告白なんてできるわけもないけれど、男子みんなで色々言ってたいよねということである。
「おはよう!」
「はよ。」
「よーっす!」
「おん。」
有象無象の中に、あの子はいないか…
「あっ。」
「おはよう、陽介くん!」
「おはようございます!」
長い黒髪、細くて綺麗な足、それから何かいい匂いもするような‥
「お姉ちゃんだれ?」
緊張してきょろきょろしていた妹が、彼女には話しかけた。
「私はお兄ちゃんの同級生だよ、仲良くしようね!」
「お兄ちゃんの…」
見るな、見るな妹よ、お兄ちゃんをそんな目で見るな。
「桑島さんだよ、桑島綺羅さん。
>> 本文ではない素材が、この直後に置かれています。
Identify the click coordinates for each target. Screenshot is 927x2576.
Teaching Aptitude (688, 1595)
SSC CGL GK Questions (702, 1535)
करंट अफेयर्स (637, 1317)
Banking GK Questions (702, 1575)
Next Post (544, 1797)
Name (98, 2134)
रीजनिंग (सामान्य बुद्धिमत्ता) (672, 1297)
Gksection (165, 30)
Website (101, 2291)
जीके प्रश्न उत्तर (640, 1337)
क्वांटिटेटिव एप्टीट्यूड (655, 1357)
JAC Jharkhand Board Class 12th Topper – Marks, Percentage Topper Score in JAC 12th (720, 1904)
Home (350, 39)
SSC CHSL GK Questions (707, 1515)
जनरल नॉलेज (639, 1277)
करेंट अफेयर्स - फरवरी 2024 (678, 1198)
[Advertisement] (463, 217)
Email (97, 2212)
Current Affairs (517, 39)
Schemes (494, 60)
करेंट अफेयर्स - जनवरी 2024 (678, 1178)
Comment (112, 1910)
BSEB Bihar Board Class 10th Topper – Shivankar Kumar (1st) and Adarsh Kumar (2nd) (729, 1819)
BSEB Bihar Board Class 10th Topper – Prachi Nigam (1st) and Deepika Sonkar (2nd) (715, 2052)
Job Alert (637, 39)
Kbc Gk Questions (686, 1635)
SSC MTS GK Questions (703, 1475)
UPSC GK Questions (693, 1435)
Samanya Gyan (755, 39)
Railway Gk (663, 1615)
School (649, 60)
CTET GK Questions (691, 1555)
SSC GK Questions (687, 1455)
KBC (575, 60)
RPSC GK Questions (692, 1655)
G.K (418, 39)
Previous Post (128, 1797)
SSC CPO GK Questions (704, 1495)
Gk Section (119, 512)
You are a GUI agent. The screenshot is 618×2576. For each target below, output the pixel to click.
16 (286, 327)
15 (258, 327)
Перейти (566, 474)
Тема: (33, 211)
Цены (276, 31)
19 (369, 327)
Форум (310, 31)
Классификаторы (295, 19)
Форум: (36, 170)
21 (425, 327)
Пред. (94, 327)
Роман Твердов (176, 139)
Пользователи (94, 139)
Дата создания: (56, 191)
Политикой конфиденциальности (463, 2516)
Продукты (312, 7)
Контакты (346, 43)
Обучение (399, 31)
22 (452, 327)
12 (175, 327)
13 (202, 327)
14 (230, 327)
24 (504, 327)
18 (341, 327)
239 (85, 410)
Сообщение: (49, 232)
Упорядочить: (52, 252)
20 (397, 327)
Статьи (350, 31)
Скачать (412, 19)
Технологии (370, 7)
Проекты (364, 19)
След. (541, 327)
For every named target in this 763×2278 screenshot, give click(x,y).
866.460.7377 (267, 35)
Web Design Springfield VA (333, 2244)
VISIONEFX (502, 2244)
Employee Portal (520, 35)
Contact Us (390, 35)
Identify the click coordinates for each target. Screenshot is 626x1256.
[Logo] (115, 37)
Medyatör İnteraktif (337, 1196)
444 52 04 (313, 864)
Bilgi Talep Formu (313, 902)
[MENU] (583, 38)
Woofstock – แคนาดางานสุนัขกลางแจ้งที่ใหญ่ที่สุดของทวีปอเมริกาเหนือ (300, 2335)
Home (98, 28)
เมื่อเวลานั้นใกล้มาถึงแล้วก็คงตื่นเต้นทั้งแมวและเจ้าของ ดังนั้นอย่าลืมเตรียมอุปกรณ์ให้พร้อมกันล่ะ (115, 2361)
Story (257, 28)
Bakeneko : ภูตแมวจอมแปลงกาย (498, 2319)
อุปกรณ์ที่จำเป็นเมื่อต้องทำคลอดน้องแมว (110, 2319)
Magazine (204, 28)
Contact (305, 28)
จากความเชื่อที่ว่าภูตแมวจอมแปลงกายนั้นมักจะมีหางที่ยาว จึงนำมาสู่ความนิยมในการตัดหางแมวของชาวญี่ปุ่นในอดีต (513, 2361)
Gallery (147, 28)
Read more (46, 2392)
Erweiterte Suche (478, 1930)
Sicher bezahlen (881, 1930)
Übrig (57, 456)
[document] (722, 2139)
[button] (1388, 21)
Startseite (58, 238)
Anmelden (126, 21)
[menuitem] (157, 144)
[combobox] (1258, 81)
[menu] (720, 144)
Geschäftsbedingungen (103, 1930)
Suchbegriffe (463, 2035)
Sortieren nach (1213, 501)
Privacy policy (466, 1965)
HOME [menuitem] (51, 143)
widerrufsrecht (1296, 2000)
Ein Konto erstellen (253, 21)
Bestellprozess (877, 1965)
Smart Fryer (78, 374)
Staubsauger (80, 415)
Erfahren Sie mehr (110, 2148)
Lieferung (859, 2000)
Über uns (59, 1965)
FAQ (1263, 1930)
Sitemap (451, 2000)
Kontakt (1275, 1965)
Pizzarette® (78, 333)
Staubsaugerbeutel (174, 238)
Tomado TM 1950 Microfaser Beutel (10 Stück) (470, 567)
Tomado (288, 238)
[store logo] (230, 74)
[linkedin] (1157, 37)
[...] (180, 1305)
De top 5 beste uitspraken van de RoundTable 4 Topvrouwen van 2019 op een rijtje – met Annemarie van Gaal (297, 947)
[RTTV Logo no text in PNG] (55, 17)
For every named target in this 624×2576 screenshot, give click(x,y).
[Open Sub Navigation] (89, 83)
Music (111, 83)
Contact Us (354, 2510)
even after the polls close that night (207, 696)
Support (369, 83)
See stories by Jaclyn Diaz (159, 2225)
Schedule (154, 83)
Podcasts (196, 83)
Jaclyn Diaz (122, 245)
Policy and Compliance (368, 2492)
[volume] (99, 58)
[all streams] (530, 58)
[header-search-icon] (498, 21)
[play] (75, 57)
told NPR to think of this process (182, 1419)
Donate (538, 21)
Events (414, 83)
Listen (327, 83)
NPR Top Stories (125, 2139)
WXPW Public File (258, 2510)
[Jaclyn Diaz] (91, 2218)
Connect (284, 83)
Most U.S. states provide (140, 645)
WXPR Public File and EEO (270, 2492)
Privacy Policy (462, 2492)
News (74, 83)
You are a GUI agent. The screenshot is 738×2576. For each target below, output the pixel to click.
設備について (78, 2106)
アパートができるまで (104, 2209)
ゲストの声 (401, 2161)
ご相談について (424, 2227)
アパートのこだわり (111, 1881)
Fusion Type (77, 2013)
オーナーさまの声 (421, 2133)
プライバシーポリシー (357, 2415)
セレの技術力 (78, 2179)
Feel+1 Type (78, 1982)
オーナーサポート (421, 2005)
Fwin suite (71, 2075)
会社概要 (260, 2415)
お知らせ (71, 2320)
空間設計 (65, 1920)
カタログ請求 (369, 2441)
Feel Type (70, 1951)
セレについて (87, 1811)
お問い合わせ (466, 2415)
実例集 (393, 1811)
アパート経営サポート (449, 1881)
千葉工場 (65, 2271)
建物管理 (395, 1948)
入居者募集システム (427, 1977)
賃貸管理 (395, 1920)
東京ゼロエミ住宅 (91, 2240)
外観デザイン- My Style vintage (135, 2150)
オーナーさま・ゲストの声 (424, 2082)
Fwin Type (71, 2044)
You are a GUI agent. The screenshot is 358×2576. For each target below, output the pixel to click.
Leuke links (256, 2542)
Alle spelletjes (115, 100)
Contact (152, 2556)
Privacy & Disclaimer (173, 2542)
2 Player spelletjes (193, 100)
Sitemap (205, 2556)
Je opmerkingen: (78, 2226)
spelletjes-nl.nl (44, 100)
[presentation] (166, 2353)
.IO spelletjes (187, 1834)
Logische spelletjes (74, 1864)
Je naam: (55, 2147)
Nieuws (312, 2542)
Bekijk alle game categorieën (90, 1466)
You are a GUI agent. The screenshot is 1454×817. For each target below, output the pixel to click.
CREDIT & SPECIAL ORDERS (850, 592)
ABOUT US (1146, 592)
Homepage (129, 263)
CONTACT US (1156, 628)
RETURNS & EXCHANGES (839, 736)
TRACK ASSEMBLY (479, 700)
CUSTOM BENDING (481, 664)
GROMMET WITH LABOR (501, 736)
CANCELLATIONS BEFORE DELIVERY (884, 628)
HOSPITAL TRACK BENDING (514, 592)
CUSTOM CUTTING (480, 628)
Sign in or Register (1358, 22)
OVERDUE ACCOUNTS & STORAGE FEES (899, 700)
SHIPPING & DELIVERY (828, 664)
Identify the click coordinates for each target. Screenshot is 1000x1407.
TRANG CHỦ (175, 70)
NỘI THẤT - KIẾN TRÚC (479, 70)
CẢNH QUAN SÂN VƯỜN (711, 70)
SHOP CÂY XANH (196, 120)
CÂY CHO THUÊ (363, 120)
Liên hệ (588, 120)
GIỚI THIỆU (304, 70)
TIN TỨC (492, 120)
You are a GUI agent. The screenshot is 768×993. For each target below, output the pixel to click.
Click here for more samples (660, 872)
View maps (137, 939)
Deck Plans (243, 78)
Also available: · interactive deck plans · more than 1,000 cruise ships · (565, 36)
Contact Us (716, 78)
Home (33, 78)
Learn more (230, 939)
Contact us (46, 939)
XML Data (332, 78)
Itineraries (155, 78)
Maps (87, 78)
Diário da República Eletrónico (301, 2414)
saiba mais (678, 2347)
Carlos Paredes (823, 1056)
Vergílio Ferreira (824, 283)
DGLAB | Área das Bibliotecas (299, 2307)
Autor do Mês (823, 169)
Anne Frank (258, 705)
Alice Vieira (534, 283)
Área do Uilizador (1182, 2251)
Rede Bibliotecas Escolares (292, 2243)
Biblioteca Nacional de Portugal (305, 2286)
」
「綺羅お姉ちゃん?」
「よろしくね!」
思えばこの時に、どこにでもあるようなないような物語が動き出したのだ。
「みなさん、ご入学おめでとうございます、これからこの学校で元気よく…」
校長先生が孫のような目で新入生を見ている。
うちのみーちゃん大丈夫かな?
他の子の手を繋いで入場することになったので、どうにも落ち着かない。
「っぶねぇ〜。」
校歌間違えるとこだった。
所で先ほどからうちの子は、元気に校歌を歌っている。
「われらのまなびーやーは~。」
「えらいぞ、みーちゃん。」
「私、お姉ちゃんとお歌歌う!」
「そっかそっか…うん?」
「綺羅お姉ちゃんち遊びに行く!」
「ハイ?」
ある春、僕のどうでもいい日常が大きく動き出すのだった。